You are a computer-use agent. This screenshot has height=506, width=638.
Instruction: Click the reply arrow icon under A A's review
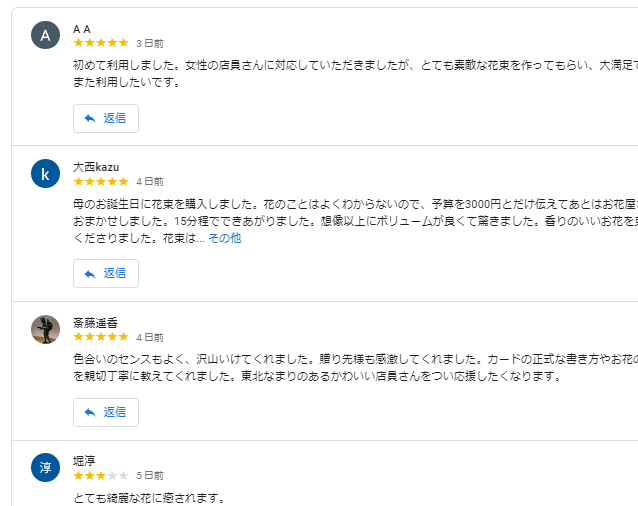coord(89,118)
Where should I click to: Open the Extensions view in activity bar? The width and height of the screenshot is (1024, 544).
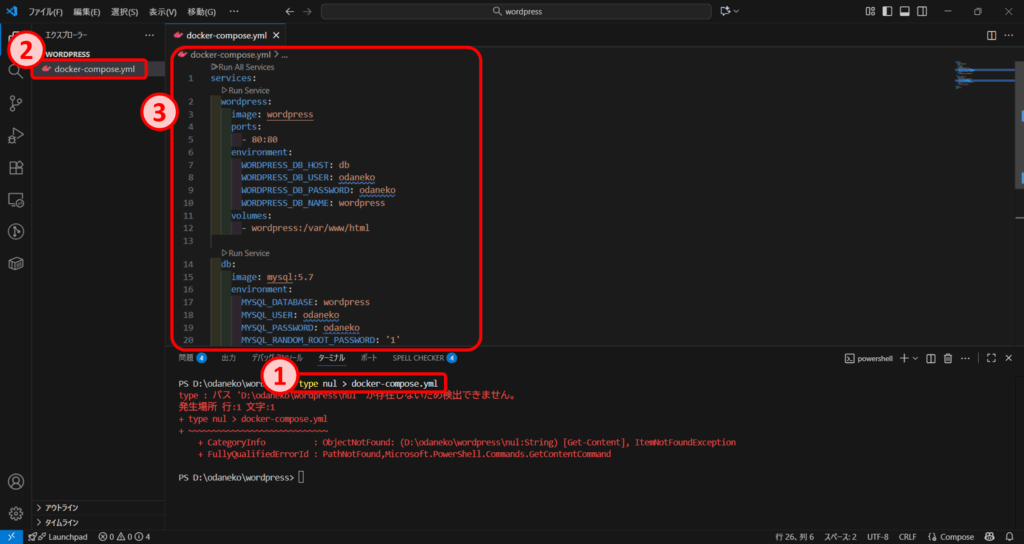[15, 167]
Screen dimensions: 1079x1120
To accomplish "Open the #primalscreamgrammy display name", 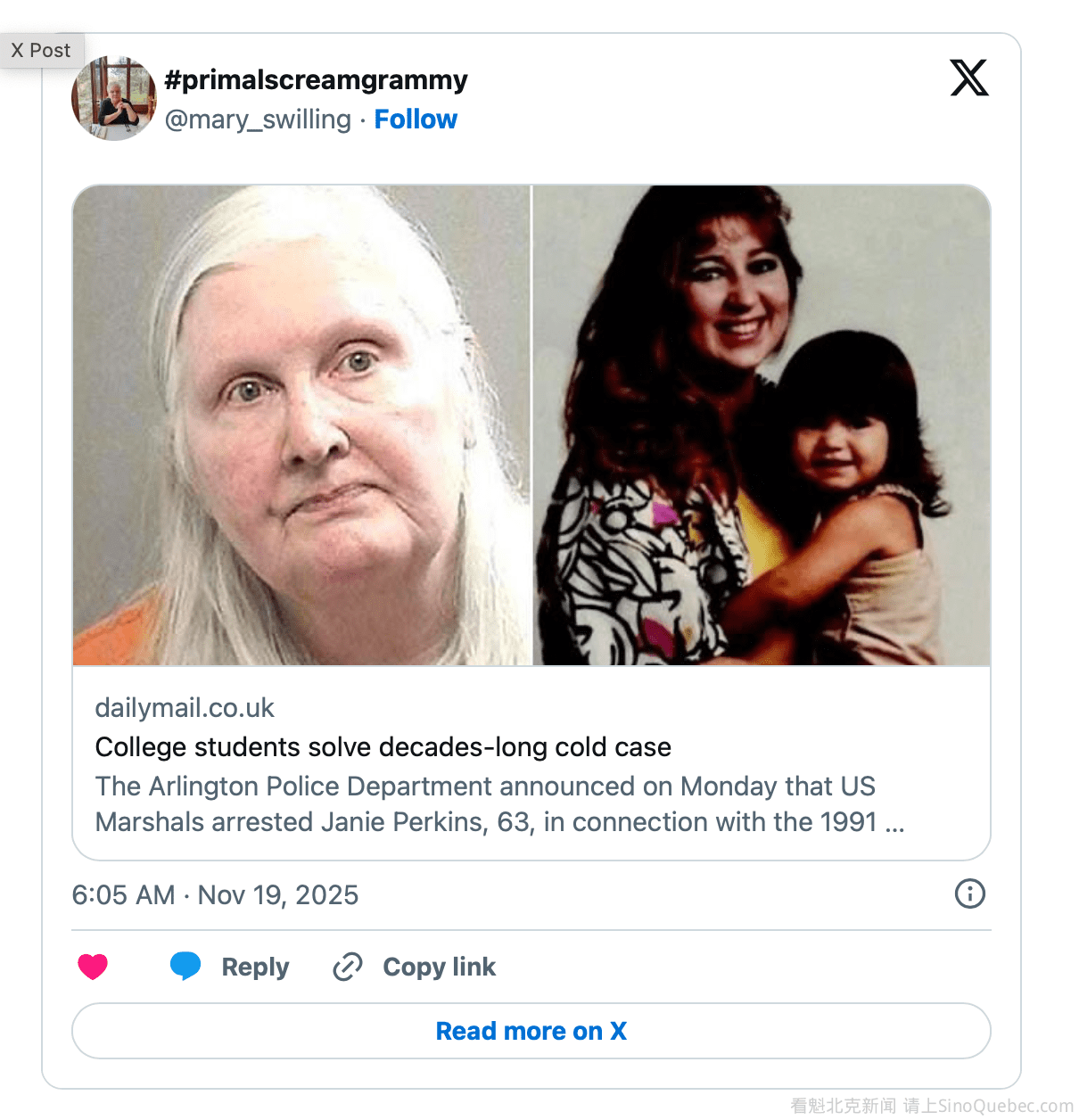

= Aim of the task =
Write out the entries word for word. Skip the pictures.

= Written solution =
You are a computer-use agent. This screenshot has height=506, width=638.
Instruction: Click the reply arrow icon under A A's review
coord(89,118)
Where should I click to: Open the Extensions view in activity bar? The width and height of the screenshot is (1024, 544).
[15, 167]
Screen dimensions: 1079x1120
To accomplish "Open the #primalscreamgrammy display name", 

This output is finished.